◆ Source excerpt:
———

Should You Trust Online Reviews?

August 16, 2012 in Daily Bulletin

From Amazon stars to reviews on Trip Advisor, we rely heavily on websites for reviews of services and products before purchasing them. Are they reliable? Ray Fisman wrote:

  • The benefits from gaming the review system are potentially lucrative. An extra half star on Yelp can boost revenue by up to 9%.
  • Smaller businesses gain more from a half-star review than bigger ones because they’re less well known. Everybody knows what it will be like to eat at a Pizza Hut. Therefore smaller businesses have a greater incentive to game the review system.
  • Smaller businesses also have a bigger incentive to post fake reviews because for them the repercussions are less serious. If a large company is caught engaging in such practices then the resulting press coverage would affect their brand across any other stores or franchises that they might have.
  • Research suggests that not only are small business owners likely to post fake reviews which rate their businesses highly, they are also more likely to post negative reviews for nearby competitors.

———

◆ Data rows:

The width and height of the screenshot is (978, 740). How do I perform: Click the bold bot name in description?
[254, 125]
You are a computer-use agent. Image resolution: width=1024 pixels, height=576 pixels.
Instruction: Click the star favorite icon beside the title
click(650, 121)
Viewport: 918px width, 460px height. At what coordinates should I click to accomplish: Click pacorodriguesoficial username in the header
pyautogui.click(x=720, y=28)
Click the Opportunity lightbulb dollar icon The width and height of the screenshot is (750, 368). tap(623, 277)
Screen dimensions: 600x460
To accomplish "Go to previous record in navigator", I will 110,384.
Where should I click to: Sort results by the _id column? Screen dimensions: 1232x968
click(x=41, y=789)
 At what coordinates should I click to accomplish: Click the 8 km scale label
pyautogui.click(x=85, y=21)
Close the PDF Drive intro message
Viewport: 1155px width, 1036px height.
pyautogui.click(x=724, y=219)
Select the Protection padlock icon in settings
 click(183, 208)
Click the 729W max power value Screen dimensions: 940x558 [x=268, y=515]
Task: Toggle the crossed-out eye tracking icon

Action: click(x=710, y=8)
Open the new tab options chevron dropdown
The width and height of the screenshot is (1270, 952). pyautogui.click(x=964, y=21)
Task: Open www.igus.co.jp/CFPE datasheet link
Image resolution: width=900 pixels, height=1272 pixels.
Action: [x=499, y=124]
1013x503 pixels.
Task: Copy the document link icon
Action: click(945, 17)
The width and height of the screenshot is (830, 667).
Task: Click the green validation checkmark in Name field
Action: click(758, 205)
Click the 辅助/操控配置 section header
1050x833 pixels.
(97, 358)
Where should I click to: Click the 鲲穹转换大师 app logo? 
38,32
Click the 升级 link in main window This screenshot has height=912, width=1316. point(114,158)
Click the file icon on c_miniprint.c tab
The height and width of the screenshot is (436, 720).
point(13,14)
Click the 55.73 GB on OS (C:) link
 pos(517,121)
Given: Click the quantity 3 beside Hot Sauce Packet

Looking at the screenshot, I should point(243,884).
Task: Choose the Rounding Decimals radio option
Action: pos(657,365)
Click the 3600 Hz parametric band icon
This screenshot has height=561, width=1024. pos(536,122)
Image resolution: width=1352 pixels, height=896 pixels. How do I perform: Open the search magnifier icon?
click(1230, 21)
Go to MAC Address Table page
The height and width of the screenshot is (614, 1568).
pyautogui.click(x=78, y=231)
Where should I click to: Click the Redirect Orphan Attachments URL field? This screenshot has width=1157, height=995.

———

◆ Directive: Could you reproduce, word for word, the part of the online reviews article that begins at the words "From Amazon stars" and stops after "they might have."?

◆ The output:
From Amazon stars to reviews on Trip Advisor, we rely heavily on websites for reviews of services and products before purchasing them. Are they reliable? Ray Fisman wrote:

  • The benefits from gaming the review system are potentially lucrative. An extra half star on Yelp can boost revenue by up to 9%.
  • Smaller businesses gain more from a half-star review than bigger ones because they’re less well known. Everybody knows what it will be like to eat at a Pizza Hut. Therefore smaller businesses have a greater incentive to game the review system.
  • Smaller businesses also have a bigger incentive to post fake reviews because for them the repercussions are less serious. If a large company is caught engaging in such practices then the resulting press coverage would affect their brand across any other stores or franchises that they might have.